La seconda implicazione ha una spiccata rilevanza pedagogica. Nei termini in cui abbiamo configurato la questione, l’egemonia (la lotta per l’egemonia) e la formazione del senso comune attraversano l’intero campo culturale, e l’intera vita sociale. Poiché il senso comune corrisponde alla concezione del mondo e della vita, si tratta di una vasta e complessa costruzione alla cui edificazione contribuisce l’esperienza sociale (la prassi) nella molteplicità delle sue articolazioni e dei suoi contesti formali e informali, situate entro l’apparato egemonico e diffuse nel territorio, molari e molecolari, culturalmente alte e basse, elitarie e di massa. In altre parole, nella formazione del senso comune si ha un processo di unificazione del campo sociale-culturale, entro il quale varie dicotomie tradizionali perdono di rilevanza. Per esempio, scema d’importanza la distinzione tra forme alte di cultura e forme basse e di massa: la formazione del senso comune attraversa tutto lo spettro delle forme culturali, e quelle di massa svolgono anzi, com’è comprensibile, un ruolo più incisivo. Questo significa anche che sarebbe errato credere che la lotta egemonica si giochi – o vada giocata – soltanto a certi livelli. La cultura di massa, per l’entità del suo impatto sul senso comune di vasti strati della popolazione, va considerata a pieno titolo come un terreno di lotta egemonica. Ciò è stato compreso da alcuni interpreti di Gramsci, come Cornell West (1977), che hanno eletto la cultura di massa a terreno d’intervento egemonico-pedagogico [7]. Pertanto, la teoria gramsciana dell’egemonia porta a vedere l’intera società sub specie educationis, a considerarla cioè come società educante (e quindi parte fondamentale dello Stato etico, che in quanto Stato educatore è Stato integrale: società politica + società civile). Ma rispetto a confuso pan-pedagogismo, la teoria di Gramsci permette di precisare lo specifico rispetto sotto cui la società può essere concepita come “educante”: la formazione del senso comune, ossia della concezione stessa del mondo e della realtà. E non si tratta di un processo pacifico ma conflittuale, che – particolarmente oggi – vede il tentativo d’imporre una forma di pensiero unico come nuovo senso comune universale, e una battaglia culturale, e perciò pedagogica, per resistere a tale tentativo di omologazione totale.

 

Note

[1] L’altra cruciale interpretazione: Manacorda, M.A. (1970). Il principio educativo in Gramsci. Roma: Armando, assume invece come chiave ermeneutica la coppia concettuale: americanismo e conformismo; cfr. anche Ragazzini, D. (1976). Società industriale e formazione umana. Roma: Editori Riuniti. Sulle interpretazioni pedagogiche di Gramsci vedi: Maltese, P. (2010). Letture pedagogiche di Antonio Gramsci. Roma: Anicia.
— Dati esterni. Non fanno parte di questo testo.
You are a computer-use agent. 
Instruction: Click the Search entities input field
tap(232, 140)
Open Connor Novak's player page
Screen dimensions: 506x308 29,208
[2] A questo proposito vedi: Hall, S. Gramsci e noi (2008). In G. Vacca, P. Capuzzo & G. Schirru (A cura di). Studi gramsciani nel mondo. Gli studi culturali (pp. 67-82). Bologna: Il Mulino. Sulla prospettiva interpretativa di Hall vedi: Baratta, G. (2007). Antonio Gramsci in contrappunto (pp. 220-226). Roma: Carocci.

[3] Per questo canone ermeneutico dei Quaderni del carcere, vedi: Francioni, G. (1984). L’officina gramsciana. Napoli: Bibliopolis; Cospito, G. (2011). Il ritmo del pensiero. Napoli: Bibliopolis.

[4] Secondo la notazione introdotta da Gerratana, il curatore dell’edizione critica dei Quaderni del carcere, le note C sono note di seconda stesura rispetto alle note A, di prima stesura; le note B sono invece quelle di stesura unica. Vedi la Prefazione di V. Gerratana a: Gramsci, A. (1975). Quaderni del carcere. Torino: Edizione critica, Einaudi.

[5] Gramsci chiarisce, tuttavia, che il prestigio delle classe dirigente è legato prioritariamente al ruolo da essa svolta nella produzione economica, parlando di “consenso dato dal prestigio della funzione nel mondo produttivo” (Q4, 49).

[6] Per il concetto di senso comune in Gramsci, vedi: Frosini, F. (2003). Gramsci e la filosofia (pp. 168-829). Roma: Carocci.

[7] Sulla strategia culturale di questo intellettuale nero vedi: Filippini, M. (2011). Gramsci globale (pp. 13-55). Bologna: Odoya.